→ **EXERCISE DATA**
........

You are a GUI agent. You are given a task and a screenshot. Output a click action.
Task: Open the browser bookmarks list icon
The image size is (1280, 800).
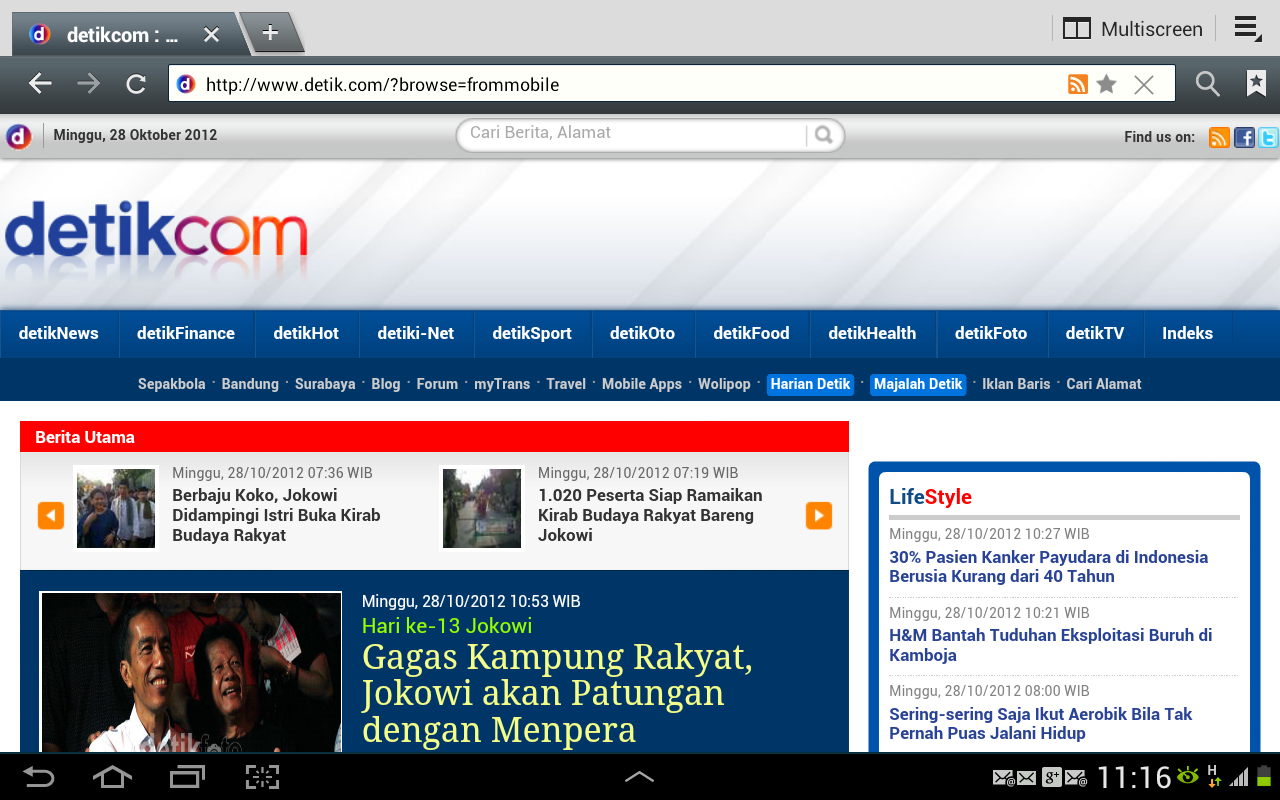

........

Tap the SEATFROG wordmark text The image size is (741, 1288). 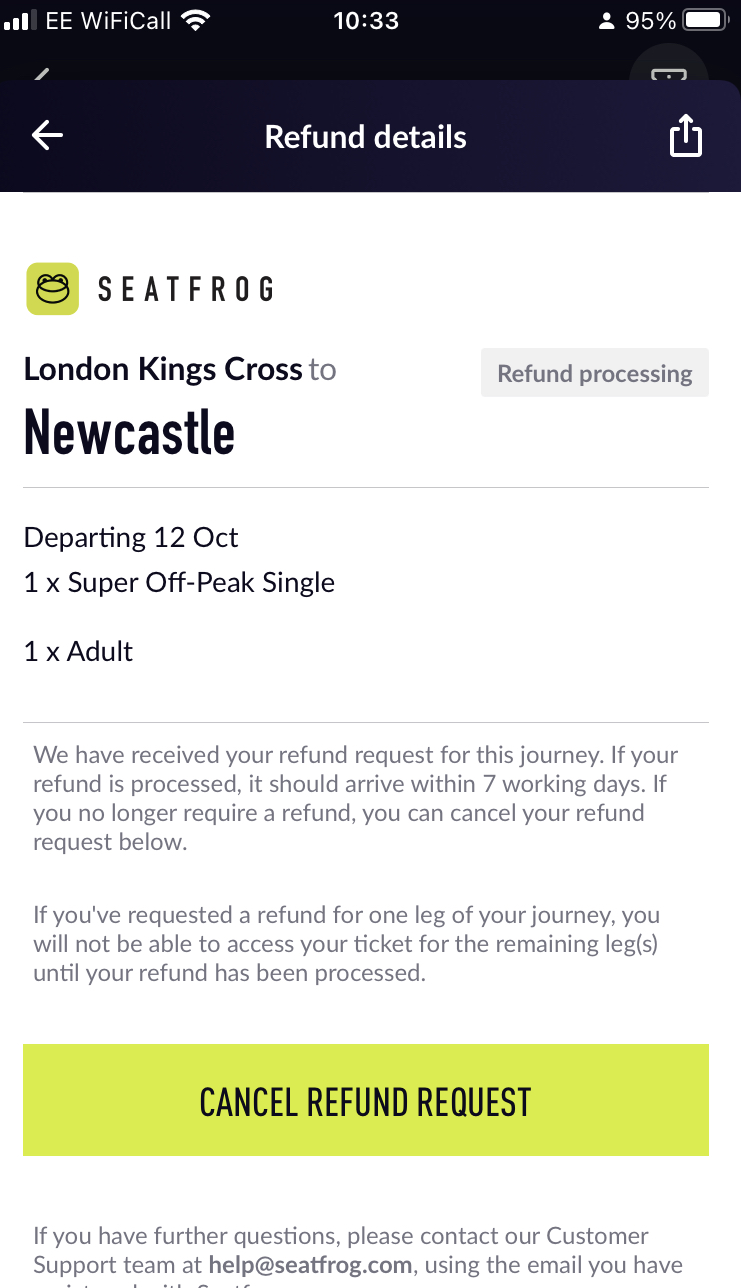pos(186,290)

........

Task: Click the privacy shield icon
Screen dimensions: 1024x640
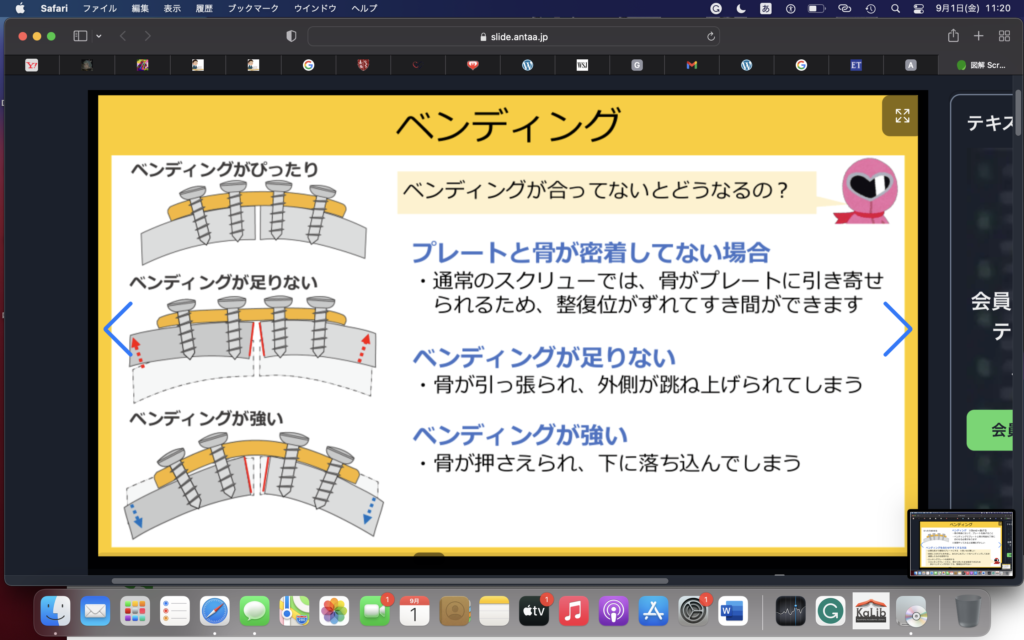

........

Find out how many lines in the listing contain the word "icon", and respond with that number only.

2